**** Provided passage

If you have ever wanted to know about some famous Muslim footballers who converted to Christianity, this is a list of a few of them.
- George Weah
- Kevin Prince Boateng
- Djibril Cisse
- Sean Davis
- Sammy Kuffour
- Linvoy Primus
Soccer is way beyond the games, and we fans by a very small margin talk about the faith of these players. However, let’s get to know them.
1. George Weah
George Weah is the most famous Muslim footballer who converted Into a Christian In the history of soccer. Weah is not just one of the African best footballers of all time, but also a Liberian politician. He recently completed his term as the president of Liberia, holding office from 2018 to 2024.
Before stepping into the role of the president, Weah contributed as a Senator from Montserrado County where he showed his dedication to public service.
Let’s take a brief look Into his soccer career. He Started in Liberia with Young Survivors at just 15, and he showed promise early on.
Weah was known for some Incredible tight-angle goals. He also had a stint with Bong Range United before joining one of Liberia’s giants, Mighty Barrolle.
But it didn’t stop there. In 1986, he moved to Invincible Eleven, and he helped them clinch the 1987 Liberian Premier League title.
Before crossing borders, Weah worked at the Liberia Telecommunications Corporation, a far cry from the grand stadiums he’d later grace.
Then came a great moment, a match against Tonnerre Yaoundé in 1987 that caught the eye of Arsène Wenger, who was Monaco’s manager then.
That was how Weah’s journey to Europe began, with a £12,000 transfer fee sealing the deal. At Monaco, Weah was super great, and he was named African Footballer of the Year in 1989.

********
**** Input data

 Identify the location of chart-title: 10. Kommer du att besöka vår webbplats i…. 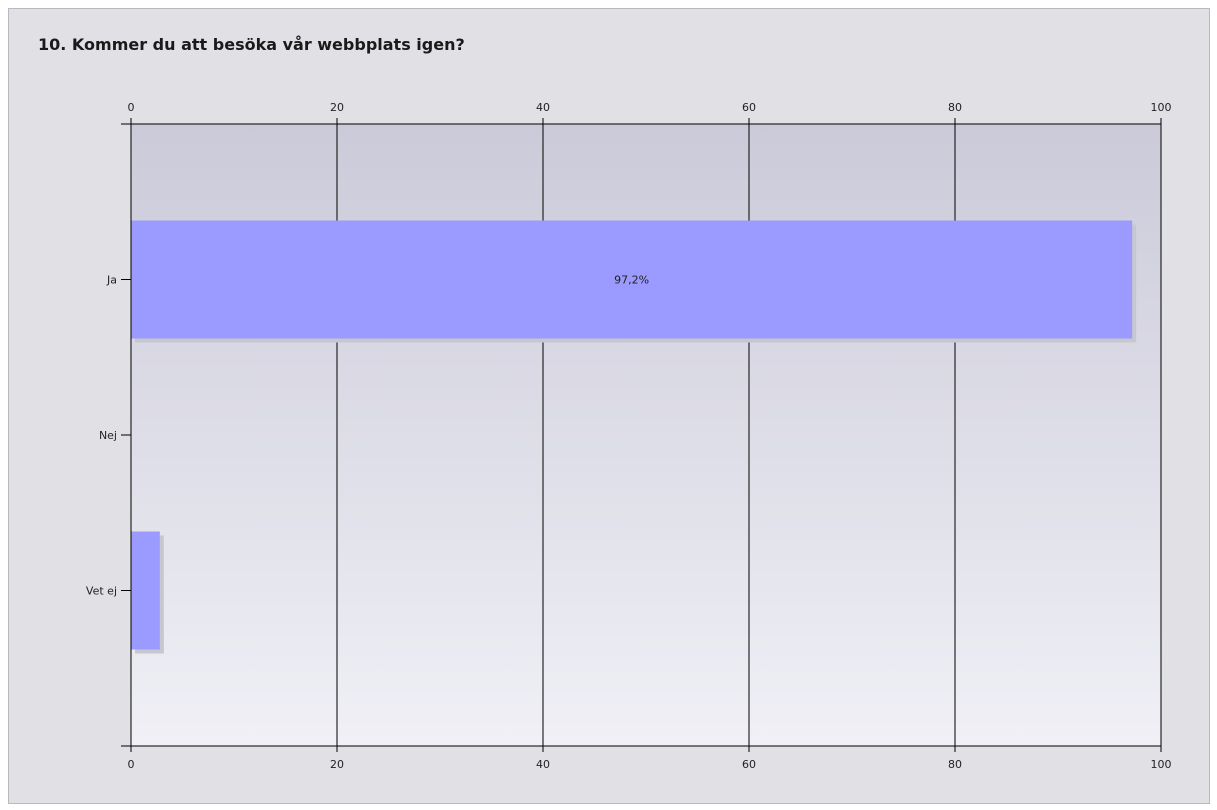
(252, 44).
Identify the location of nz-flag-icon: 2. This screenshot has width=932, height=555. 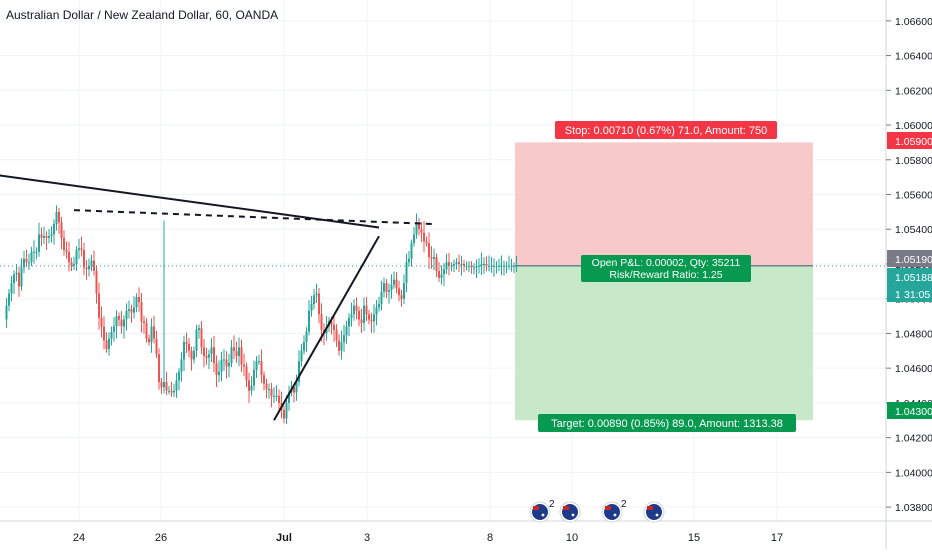
(614, 511).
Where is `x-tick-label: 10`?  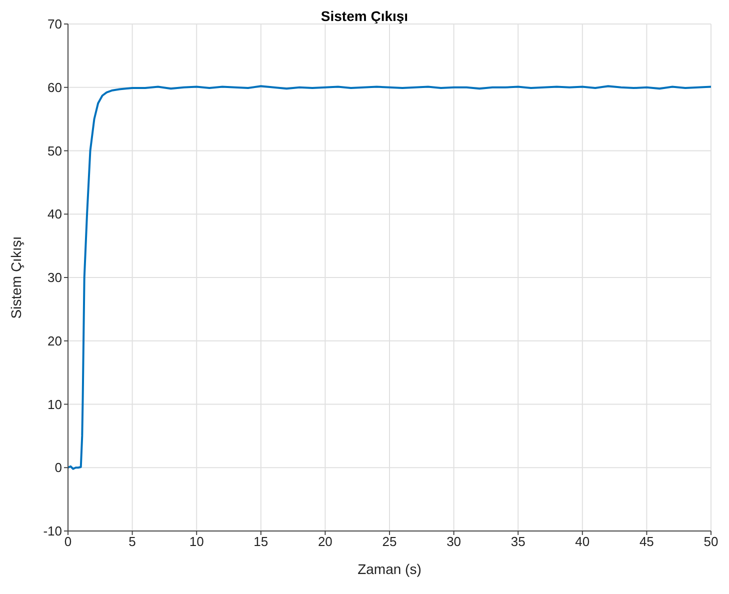
x-tick-label: 10 is located at coordinates (196, 542).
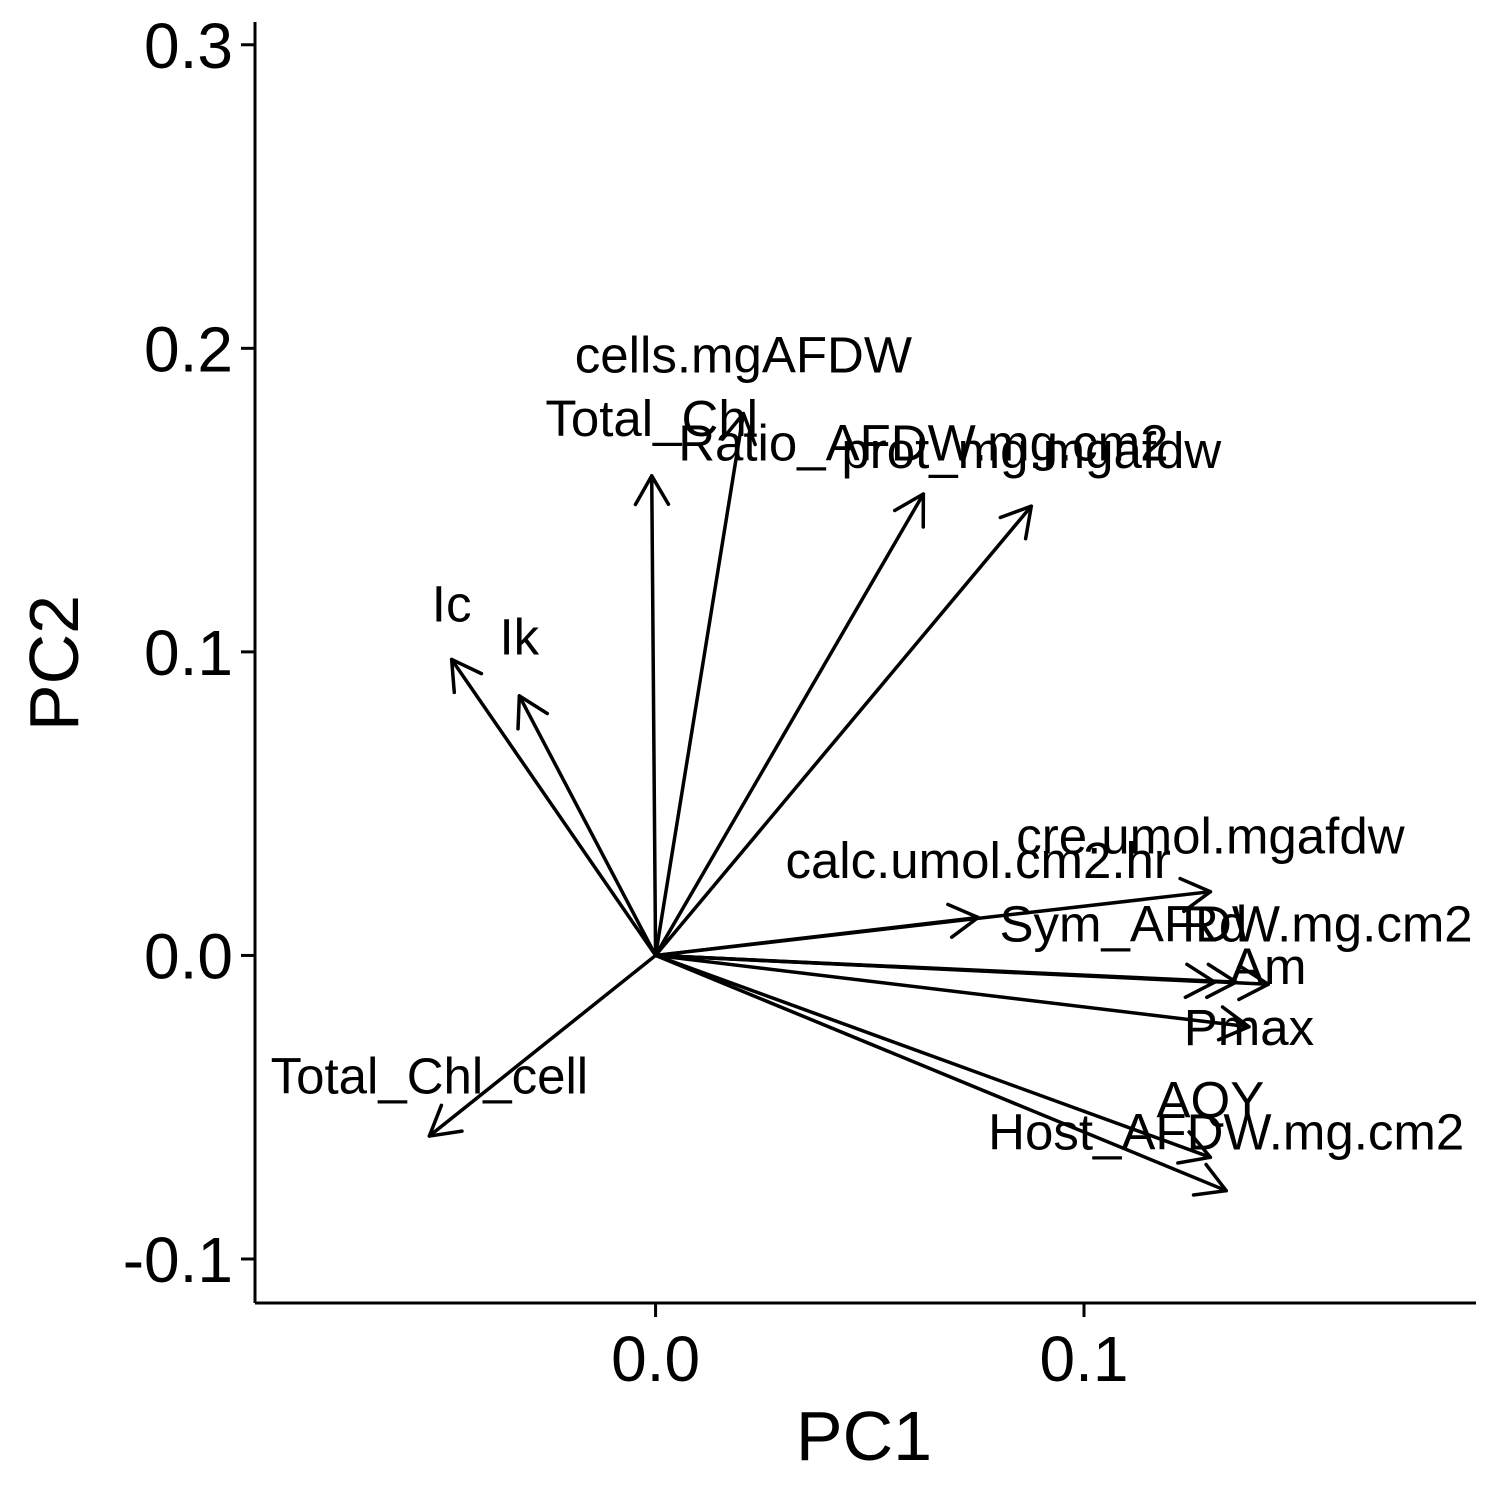 The image size is (1500, 1500). Describe the element at coordinates (978, 860) in the screenshot. I see `vector-label-calc-umol-cm2-hr: calc.umol.cm2.hr` at that location.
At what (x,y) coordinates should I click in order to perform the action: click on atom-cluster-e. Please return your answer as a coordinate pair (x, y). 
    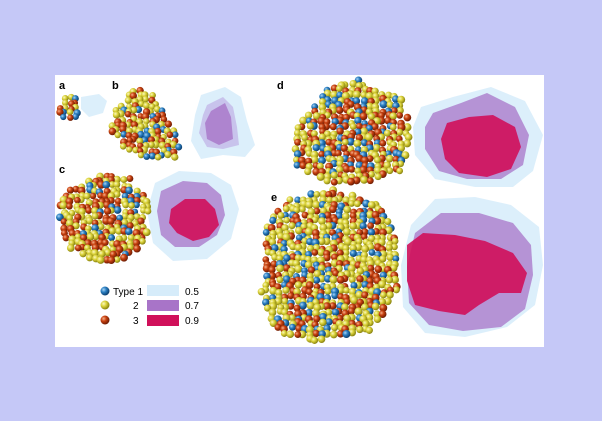
    Looking at the image, I should click on (329, 265).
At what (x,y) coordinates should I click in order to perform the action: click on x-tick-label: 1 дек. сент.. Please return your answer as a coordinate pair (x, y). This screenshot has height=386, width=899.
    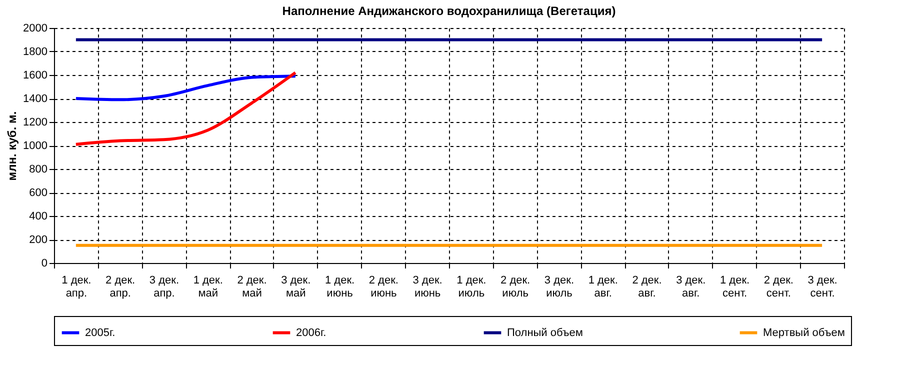
    Looking at the image, I should click on (735, 287).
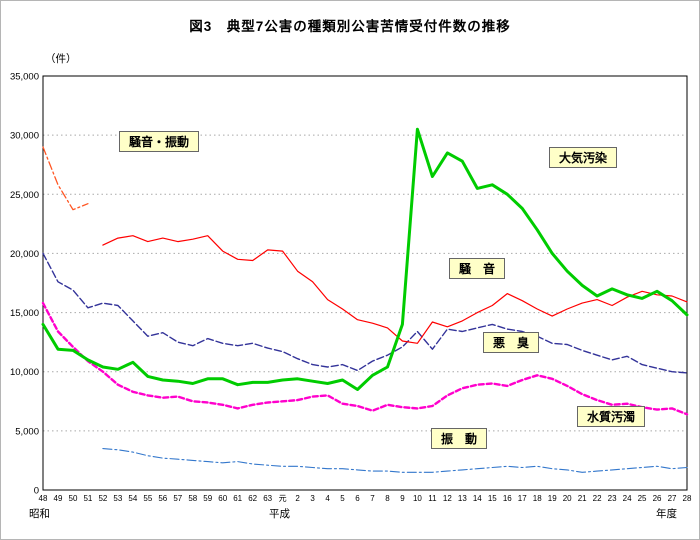 This screenshot has height=540, width=700. What do you see at coordinates (584, 158) in the screenshot?
I see `series-label-air-pollution: 大気汚染` at bounding box center [584, 158].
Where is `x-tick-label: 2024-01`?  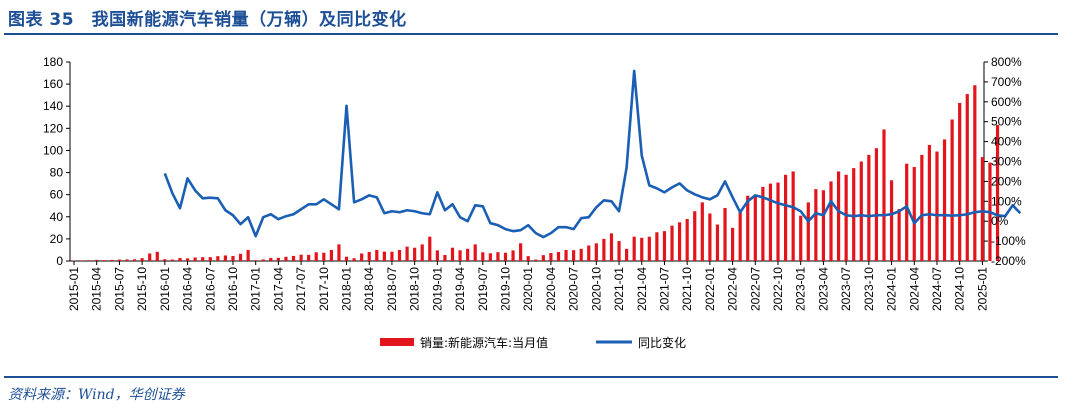 x-tick-label: 2024-01 is located at coordinates (892, 289).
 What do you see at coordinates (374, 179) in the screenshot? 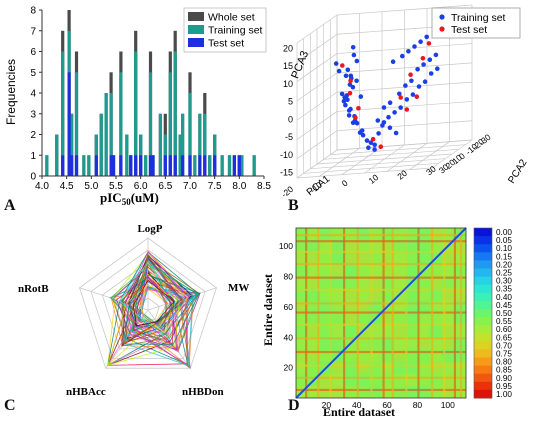
I see `pca1-tick-label: 10` at bounding box center [374, 179].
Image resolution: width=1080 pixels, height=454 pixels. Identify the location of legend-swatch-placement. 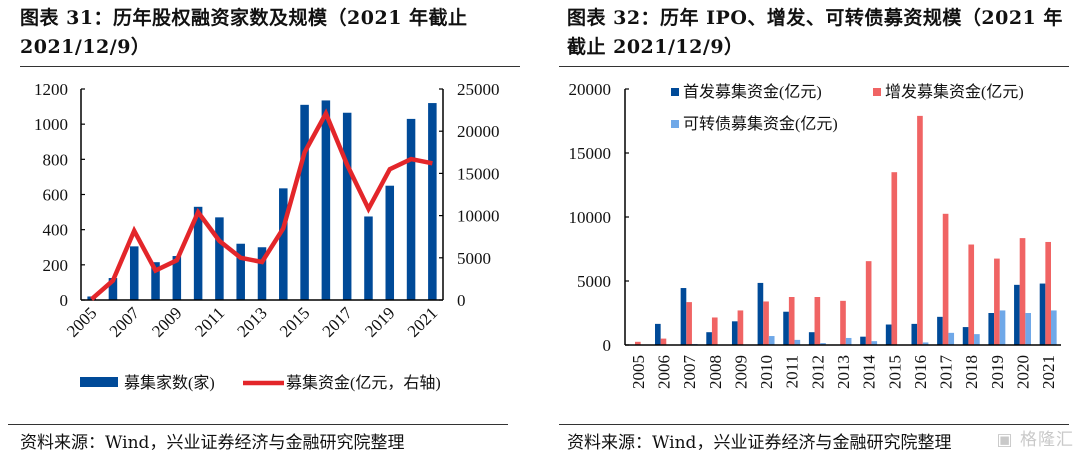
(877, 92).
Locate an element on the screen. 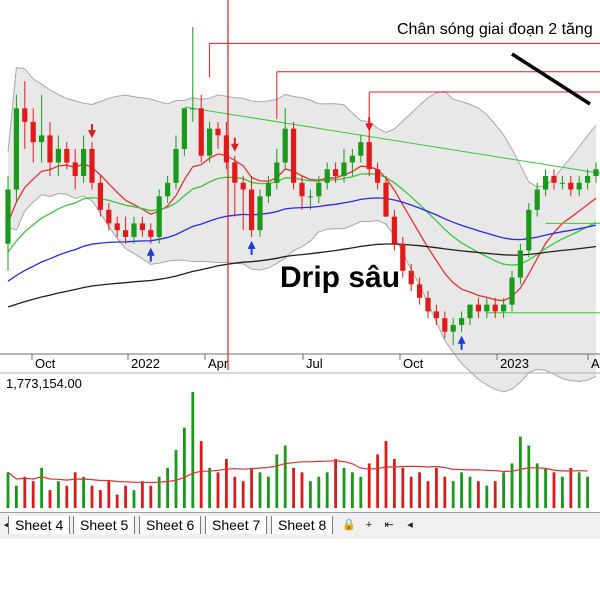 Image resolution: width=600 pixels, height=600 pixels. tab-sheet-7: Sheet 7 is located at coordinates (236, 525).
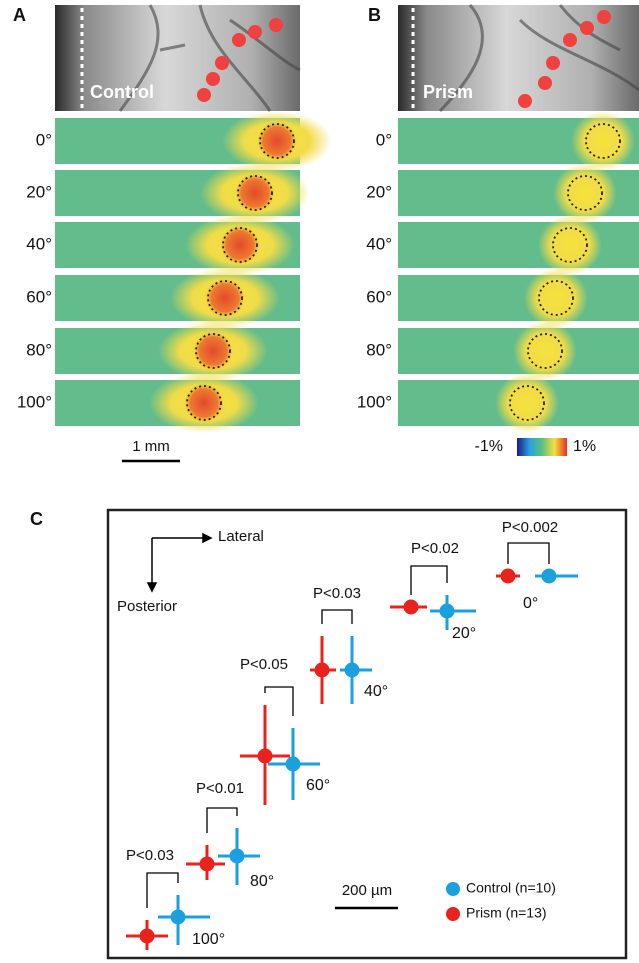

********

Work request: Rewrite the footballers article starting at "Weah was known" and ending at "Monaco’s manager then.", putting "spell" in place of "stint".

Written response:
Weah was known for some Incredible tight-angle goals. He also had a spell with Bong Range United before joining one of Liberia’s giants, Mighty Barrolle.
But it didn’t stop there. In 1986, he moved to Invincible Eleven, and he helped them clinch the 1987 Liberian Premier League title.
Before crossing borders, Weah worked at the Liberia Telecommunications Corporation, a far cry from the grand stadiums he’d later grace.
Then came a great moment, a match against Tonnerre Yaoundé in 1987 that caught the eye of Arsène Wenger, who was Monaco’s manager then.